Shares of the following companies had unusual moves in U.S. trading. Stock symbols are in parentheses and prices are as of 4 p.m. in New York.
Abercrombie & Fitch Co. (ANF US) rallied 11 percent to $65.57, the highest price since July 2008. The teen retailer announced plans to open stores in China and said it expects to earn $4.75 a share in 2012.
Ciena Corp. (CIEN US) jumped 5.9 percent to $26.55, the highest price since March 4. The maker of network gear for the biggest U.S. phone companies was raised to “buy” from “neutral” at Bank of America Corp.
Cubist Pharmaceuticals Inc. (CBST US) rose 15 percent to $29.01, the highest price since January 2002. The maker of the antibiotic Cubicin settled its patent litigation with Teva Pharmaceutical Industries Ltd. (TEVA IT) with a licensing agreement allowing Teva to distribute a generic version of the antibiotic.
Diamond Foods Inc. (DMND US) gained 6.7 percent to $61.06, the highest price since it went public in July 2005. The company agreed to buy the Pringles chip business from Procter & Gamble Co. (PG US) for $1.5 billion in stock and assumption of $850 million in debt.
Duoyuan Global Water Inc. (DGW US) slumped 20 percent to $3.21, the lowest price since it went public in June 2009. The Chinese water-treatment equipment supplier said Chief Financial Officer Stephen C. Park will leave the company to “pursue another professional opportunity.”
Edwards Lifesciences Corp. (EW US) slumped 3.8 percent to $82.26, the biggest decline in the Standard & Poor’s 500 Index. An American College of Cardiology study may have disappointed investors, said Alastair Mackay, an analyst at GARP Research & Securities Co. The study said use of the company’s device to repair damaged heart valves should be limited to the highest-risk patients until more is known about the technique.

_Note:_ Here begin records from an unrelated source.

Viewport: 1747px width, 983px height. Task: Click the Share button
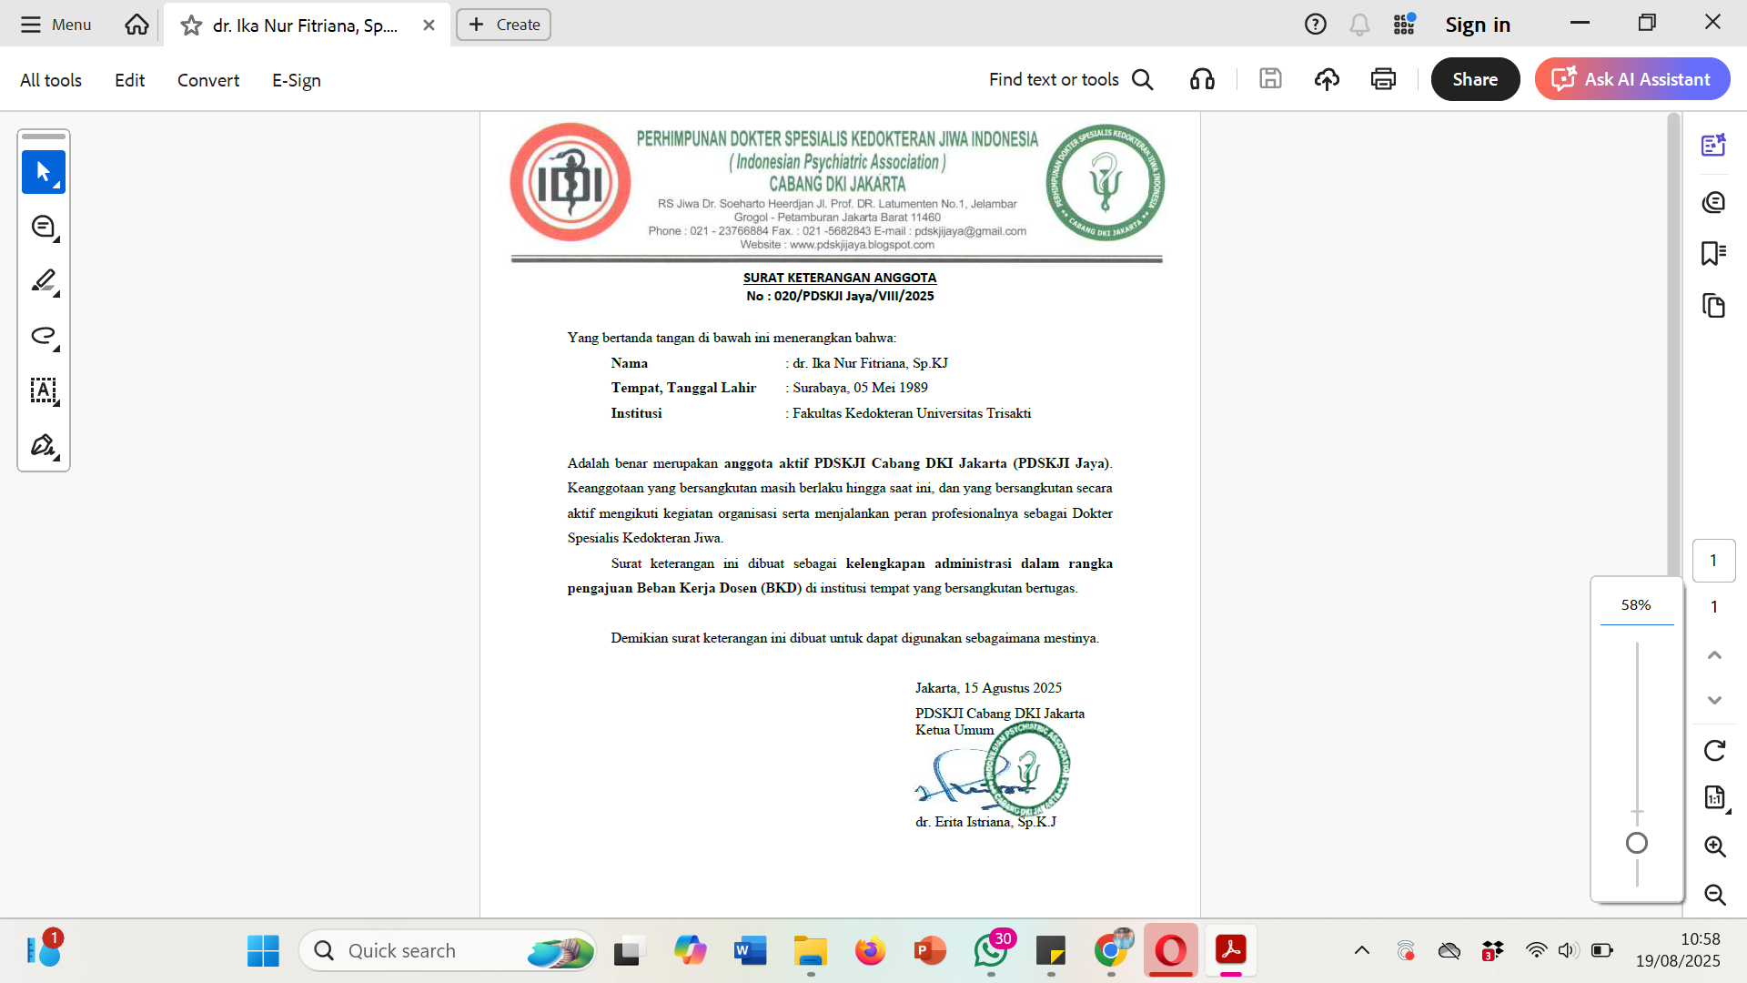click(x=1474, y=79)
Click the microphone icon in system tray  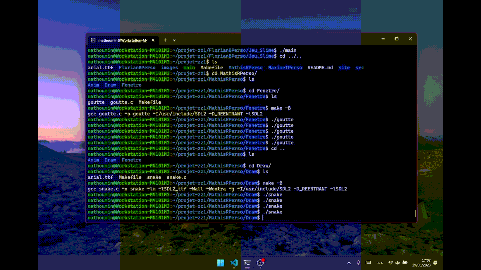pos(358,263)
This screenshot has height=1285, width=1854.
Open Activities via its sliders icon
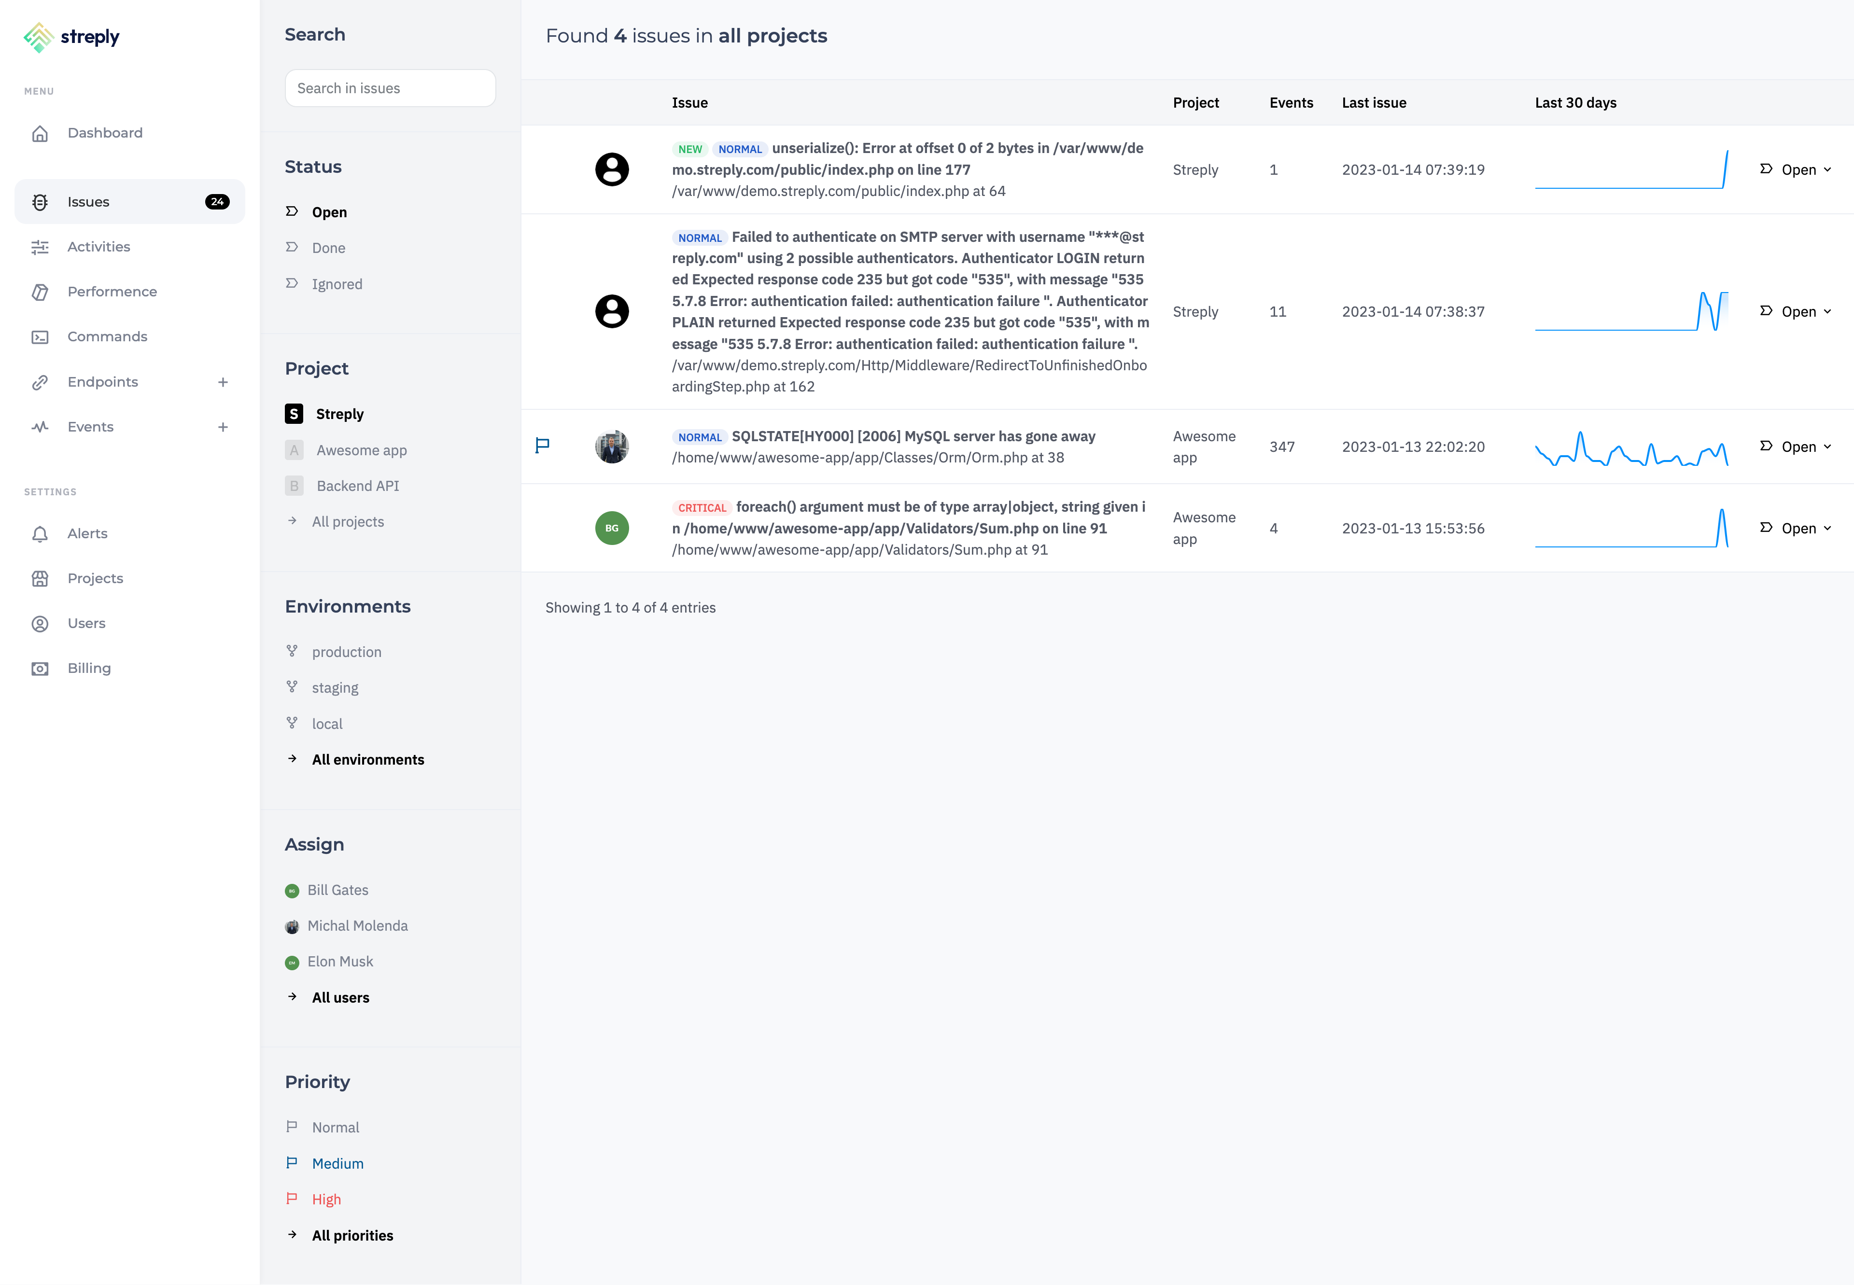(39, 247)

Google Inc. (GOOG US) slipped 3.2 percent to $569.09, the second-biggest decline in the S&P 500. The U.S. Federal Trade Commission is considering a broad antitrust investigation of the company’s dominance of the Internet-search industry, two people familiar with the matter said. Separately, Senior Vice President Jonathan Rosenberg said it plans to step down.
Inspire Pharmaceuticals Inc. (ISPH US) rose the most in the Russell 2000 Index, jumping 25 percent to $4.97. The specialty drugmaker agreed to be bought by Merck & Co. (MRK US) for about $430 million, or $5 a share.
KB Home (KBH US) fell 4.2 percent to $11.69, the lowest price since Nov. 30. The Los Angeles-based homebuilder that targets first-time buyers reported a wider first-quarter loss than analysts estimated as revenue and new orders plunged amid slumping demand for new houses.
Meru Networks Inc. (MERU US) tumbled 15 percent to $16.05 for the biggest retreat in the Russell 2000 Index. The maker of Wi-Fi networking equipment said first-quarter revenue was $20.5 million at most, missing its forecast.
National Semiconductor Corp. (NSM US) rallied 71 percent to $24.06 for the biggest gain in the Standard & Poor’s 500 Index. Texas Instruments Inc. (TXN US), the second-largest U.S. chipmaker, agreed to buy the Santa Clara, California-based chipmaker for about $6.5 billion, its biggest acquisition as it expands its leadership in analog semiconductors. Texas Instruments will pay $25 a share in the all-cash transaction.
Intel Corp. (INTC US) added 1.1 percent to $19.71. Intersil Corp. (ISIL US) jumped 8.4 percent to $13.14.
Questcor Pharmaceuticals Inc. (QCOR US) soared 21 percent to $18, the highest price since 1988. The developer of a treatment for seizures in infants said first-quarter preliminary first-quarter gross sales were $48.6 million and the company saw a 115 percent increase in paid prescriptions for its H.P. Acthar Gel for multiple sclerosis treatment, compared with a year earlier.
SemiLEDs Corp. (LEDS US) tumbled 17 percent to $11.96, the lowest price since its December initial public offering. The manufacturer of light emitting diode chips in Hsinchu, Taiwan, said it expects to have a loss of at least 7 cents a share in the third quarter. Analysts, on average, estimated the company to earn 14 cents, Bloomberg survey shows.
Wright Medical Group Inc. (WMGI US) fell 12 percent, the most since March 2009, to $15.05 and slumped 12 percent earlier, the most intraday since April 2009. The artificial-joint maker said Gary D. Henley, its chief executive officer since 2006, resigned.